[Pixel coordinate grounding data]
════════════════════

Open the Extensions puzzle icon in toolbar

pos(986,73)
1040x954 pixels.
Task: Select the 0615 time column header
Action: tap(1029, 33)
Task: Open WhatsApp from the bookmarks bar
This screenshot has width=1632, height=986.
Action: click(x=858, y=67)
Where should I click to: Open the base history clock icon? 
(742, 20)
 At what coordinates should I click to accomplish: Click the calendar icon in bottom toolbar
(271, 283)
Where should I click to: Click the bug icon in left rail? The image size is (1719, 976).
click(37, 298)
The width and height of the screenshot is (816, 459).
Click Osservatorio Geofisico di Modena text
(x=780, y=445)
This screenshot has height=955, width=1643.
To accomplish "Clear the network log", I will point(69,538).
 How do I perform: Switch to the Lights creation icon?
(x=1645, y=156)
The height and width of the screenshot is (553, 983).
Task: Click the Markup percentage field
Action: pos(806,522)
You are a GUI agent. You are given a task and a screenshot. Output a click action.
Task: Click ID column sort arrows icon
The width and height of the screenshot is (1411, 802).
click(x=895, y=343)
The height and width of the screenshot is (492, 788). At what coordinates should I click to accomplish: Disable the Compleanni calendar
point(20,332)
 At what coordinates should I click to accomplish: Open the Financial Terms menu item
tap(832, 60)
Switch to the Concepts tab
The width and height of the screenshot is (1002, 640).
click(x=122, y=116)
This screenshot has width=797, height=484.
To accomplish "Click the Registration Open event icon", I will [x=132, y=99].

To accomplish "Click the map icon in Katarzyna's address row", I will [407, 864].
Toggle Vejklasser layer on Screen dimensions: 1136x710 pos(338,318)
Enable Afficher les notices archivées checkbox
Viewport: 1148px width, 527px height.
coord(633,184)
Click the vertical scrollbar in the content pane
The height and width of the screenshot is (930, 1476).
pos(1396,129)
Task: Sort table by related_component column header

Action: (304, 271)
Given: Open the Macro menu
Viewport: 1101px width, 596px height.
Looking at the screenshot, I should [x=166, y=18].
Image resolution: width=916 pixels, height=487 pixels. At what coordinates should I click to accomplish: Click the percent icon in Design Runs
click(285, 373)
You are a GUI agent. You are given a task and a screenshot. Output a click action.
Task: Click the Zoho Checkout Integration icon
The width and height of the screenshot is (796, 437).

════════════════════

Problem statement: Transcribe only what runs from the line with "Image resolution: width=916" to the last line above, keeping every line exactly as written.

Answer to the problem:
Image resolution: width=916 pixels, height=487 pixels. At what coordinates should I click to accomplish: Click the percent icon in Design Runs
click(285, 373)
You are a GUI agent. You are given a task and a screenshot. Output a click action.
Task: Click the Zoho Checkout Integration icon
The width and height of the screenshot is (796, 437).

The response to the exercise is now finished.